The next part of this week’s lesson has been a controversy within the North American Church.  The details are not important - the dialogue that erupted after is important.  A prominent pastor in the course of organizing a church plant in Hong Kong made a huge cultural gaff.  What was alarming was his original response which was, “Get a grip, I was only joking.”  I saw this as being indicative of an ongoing systemic racism that is larger than just the church.  In the injury and the resulting outcry and ongoing dialogue exists an opportunity for healing and reconciliation.  I do not know the church’s intent or motivation, or the mechanics of this church plant.  Personally, I object to an American church planting a church in Hong Kong.  It smacks too much of White Imperialism - the shadows are too thick.  But perhaps, this church plant might be just the thing to shake those shadows loose.

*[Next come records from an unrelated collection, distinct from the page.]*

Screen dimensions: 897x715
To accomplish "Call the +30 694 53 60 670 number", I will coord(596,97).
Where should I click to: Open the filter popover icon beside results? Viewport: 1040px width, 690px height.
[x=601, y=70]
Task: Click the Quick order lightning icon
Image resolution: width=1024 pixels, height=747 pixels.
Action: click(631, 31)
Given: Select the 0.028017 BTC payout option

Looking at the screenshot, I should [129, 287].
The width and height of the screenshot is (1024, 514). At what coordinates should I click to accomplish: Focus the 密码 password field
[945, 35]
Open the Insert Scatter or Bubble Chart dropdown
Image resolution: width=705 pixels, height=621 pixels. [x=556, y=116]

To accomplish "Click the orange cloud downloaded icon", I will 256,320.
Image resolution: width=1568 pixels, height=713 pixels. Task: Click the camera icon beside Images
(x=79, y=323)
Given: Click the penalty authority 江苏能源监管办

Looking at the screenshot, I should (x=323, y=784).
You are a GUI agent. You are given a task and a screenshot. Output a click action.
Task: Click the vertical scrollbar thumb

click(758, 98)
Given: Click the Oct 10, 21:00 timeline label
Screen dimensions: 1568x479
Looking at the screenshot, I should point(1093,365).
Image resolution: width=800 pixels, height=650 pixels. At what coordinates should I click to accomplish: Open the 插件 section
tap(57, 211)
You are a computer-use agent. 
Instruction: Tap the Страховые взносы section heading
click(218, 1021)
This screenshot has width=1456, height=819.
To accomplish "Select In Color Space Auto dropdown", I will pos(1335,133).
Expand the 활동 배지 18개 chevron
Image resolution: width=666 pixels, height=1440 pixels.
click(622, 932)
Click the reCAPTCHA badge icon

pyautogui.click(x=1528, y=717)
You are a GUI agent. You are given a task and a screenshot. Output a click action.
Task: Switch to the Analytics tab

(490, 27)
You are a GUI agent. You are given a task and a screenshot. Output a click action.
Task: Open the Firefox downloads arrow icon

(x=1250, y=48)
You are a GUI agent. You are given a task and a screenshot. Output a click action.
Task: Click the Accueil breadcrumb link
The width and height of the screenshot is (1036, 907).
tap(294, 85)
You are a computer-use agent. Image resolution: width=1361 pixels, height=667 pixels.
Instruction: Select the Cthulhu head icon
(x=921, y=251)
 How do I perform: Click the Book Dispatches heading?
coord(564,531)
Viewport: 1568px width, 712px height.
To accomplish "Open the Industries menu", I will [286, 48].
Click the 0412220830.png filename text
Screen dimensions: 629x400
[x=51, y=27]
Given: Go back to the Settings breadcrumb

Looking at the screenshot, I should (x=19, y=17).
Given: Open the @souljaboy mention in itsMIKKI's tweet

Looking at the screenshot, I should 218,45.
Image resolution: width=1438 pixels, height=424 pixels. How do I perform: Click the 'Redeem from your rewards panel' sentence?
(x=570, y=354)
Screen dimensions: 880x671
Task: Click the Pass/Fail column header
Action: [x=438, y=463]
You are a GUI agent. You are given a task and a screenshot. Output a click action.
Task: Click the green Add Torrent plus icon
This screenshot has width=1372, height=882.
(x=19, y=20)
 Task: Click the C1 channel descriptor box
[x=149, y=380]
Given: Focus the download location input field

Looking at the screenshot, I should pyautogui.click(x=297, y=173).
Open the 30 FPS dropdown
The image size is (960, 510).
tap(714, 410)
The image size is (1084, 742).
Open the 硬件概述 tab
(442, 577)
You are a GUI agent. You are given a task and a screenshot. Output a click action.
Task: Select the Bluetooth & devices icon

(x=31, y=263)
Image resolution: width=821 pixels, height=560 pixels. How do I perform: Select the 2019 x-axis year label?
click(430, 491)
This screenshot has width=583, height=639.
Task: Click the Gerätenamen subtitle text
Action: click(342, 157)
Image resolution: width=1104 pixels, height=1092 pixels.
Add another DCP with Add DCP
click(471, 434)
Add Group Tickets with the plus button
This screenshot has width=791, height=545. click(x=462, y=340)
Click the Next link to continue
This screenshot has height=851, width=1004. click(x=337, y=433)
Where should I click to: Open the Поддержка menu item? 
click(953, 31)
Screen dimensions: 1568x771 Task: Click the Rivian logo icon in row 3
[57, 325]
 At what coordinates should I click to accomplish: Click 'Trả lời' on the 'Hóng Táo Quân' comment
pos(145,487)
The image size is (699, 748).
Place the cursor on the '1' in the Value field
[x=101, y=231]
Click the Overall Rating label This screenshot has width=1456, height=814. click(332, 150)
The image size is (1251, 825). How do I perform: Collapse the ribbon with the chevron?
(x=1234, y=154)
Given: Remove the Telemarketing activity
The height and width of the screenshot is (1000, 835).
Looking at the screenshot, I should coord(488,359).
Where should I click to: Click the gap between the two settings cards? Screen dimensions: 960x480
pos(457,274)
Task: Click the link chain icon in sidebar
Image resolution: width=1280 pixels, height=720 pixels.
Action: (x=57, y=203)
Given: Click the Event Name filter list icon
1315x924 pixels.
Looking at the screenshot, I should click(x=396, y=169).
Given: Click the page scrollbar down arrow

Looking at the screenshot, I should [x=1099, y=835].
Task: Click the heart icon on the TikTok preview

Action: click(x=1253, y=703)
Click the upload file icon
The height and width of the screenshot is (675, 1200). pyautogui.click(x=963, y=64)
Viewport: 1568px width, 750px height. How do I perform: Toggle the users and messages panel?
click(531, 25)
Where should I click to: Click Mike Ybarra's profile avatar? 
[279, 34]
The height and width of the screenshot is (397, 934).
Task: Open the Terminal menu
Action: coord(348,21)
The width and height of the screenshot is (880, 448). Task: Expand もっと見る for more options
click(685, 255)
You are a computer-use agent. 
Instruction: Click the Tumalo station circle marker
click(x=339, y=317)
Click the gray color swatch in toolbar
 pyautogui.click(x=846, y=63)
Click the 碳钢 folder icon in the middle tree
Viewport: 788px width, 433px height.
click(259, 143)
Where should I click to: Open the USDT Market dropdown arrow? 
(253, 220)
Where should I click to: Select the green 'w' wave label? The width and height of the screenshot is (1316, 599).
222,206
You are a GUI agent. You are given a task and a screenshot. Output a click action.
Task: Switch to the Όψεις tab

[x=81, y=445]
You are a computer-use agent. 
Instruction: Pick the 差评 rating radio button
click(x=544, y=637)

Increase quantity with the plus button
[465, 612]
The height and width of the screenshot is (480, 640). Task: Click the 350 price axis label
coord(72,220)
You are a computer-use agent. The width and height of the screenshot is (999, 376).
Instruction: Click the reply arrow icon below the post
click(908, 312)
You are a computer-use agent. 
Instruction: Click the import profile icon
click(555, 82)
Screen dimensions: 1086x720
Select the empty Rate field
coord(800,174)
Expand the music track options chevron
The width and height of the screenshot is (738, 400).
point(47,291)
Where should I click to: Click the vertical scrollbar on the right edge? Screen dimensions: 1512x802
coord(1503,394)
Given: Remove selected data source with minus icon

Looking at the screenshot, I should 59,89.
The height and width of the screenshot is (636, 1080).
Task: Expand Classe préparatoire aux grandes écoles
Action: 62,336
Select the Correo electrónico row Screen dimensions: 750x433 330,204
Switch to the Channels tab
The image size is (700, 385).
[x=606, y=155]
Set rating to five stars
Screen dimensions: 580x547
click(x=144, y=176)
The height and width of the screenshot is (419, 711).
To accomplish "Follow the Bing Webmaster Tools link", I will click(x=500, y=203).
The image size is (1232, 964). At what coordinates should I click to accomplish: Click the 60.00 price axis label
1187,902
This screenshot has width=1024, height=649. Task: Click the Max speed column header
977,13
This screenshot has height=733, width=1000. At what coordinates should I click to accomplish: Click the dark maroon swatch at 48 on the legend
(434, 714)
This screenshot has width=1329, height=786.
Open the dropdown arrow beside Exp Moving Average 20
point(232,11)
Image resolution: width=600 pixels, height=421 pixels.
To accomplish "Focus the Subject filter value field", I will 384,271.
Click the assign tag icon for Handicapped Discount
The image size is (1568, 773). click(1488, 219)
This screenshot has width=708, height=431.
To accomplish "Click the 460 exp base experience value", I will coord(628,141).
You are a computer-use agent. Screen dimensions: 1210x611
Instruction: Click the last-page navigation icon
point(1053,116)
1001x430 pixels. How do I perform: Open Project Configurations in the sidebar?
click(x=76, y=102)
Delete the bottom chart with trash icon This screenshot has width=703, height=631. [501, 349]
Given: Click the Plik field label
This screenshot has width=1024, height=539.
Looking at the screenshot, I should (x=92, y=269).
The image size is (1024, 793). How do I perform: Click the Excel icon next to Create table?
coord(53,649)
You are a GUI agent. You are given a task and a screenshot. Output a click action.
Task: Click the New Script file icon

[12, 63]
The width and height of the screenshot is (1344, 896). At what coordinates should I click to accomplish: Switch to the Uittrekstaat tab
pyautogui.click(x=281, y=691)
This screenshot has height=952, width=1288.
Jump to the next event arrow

Further I am a man.  As a White Man I was born with an expectation that the entire world exists for my benefit.  It is that expectation that drives consumerism. It justifies the depletion of the world's resources and global warming and the other toxifications we do to this world.  It is that expectation that justifies the exploitation of my fellow humans, women, children and men.  It is not that White Men are the only ones with this expectation, but I think we have perfected this perspective of the world.

As a final installment of this lesson I arrive at church this week to find my Chinese Pastor talking to our predominately Chinese congregation about racial and cultural reconciliation.  I am not sure whether the irony was evident to all.  This was the ethnic group my country got to build our railway as it was too dangerous a job for us white folk.  And there was Pastor Dan  encouraging the congregation to become ambassadors of God reconciling race, ethnicity and culture.

One step further in this insight for me is that I am an addict.  I can take whatever offers solace, comfort and excitement and over indulge ad nauseum until it becomes a destructive force for those around me and myself.  In light of my understanding of my ethnic heritage it is hard for me to separate my addiction from the legacy handed me.  Thus, my insight this week has lead to some rather severe and pointed introspection.

This week has been a challenge to me.  I have no idea if it is the Holy Spirit challenging me through my conscience, or if it is part of my growth in the Lord, but everything has come under question.  Is my annoyance of people getting in my way a side effect of my being too rushed for my own good, or is it my belief that the world should accommodate me?  Is my struggle with lust an inherent character flaw or a remnant of the belief women were made for my benefit?  Is my resentment with this woman a reaction to injustice or the belief that I should not be frustrated with my desires?  There are other questions that have confronted me.

I did not choose to be a White Man.  I am not overly conscious of this as I wake up and go through my day.  Nor am I overtly racist.  But I have found myself wondering how much of my struggle lies in the beliefs that were handed on to me, and that I perpetuate myself?  I know I do better with White Privilege than others.  But it occurs to me that as I wait for my current dilemma, of being unjustly judged, to pass that I am simply waiting for things to return to as they always have been.  My sisters and brothers of colour and different ethnicity have no such expectation.  That has been a harrowing thought, that what has been is just the same tired dismissal of one’s humanity based on race, ethnicity, culture or gender. 

I offer this to you, not as a confession, but as a request for you to see in my struggle to become a decent human being something of yourself.  My Pastor today urged us to listen to the experiences of others, and we should.  I also think for myself I need to examine how I am part of the problem.


I would ask for continued prayers for this woman and for myself.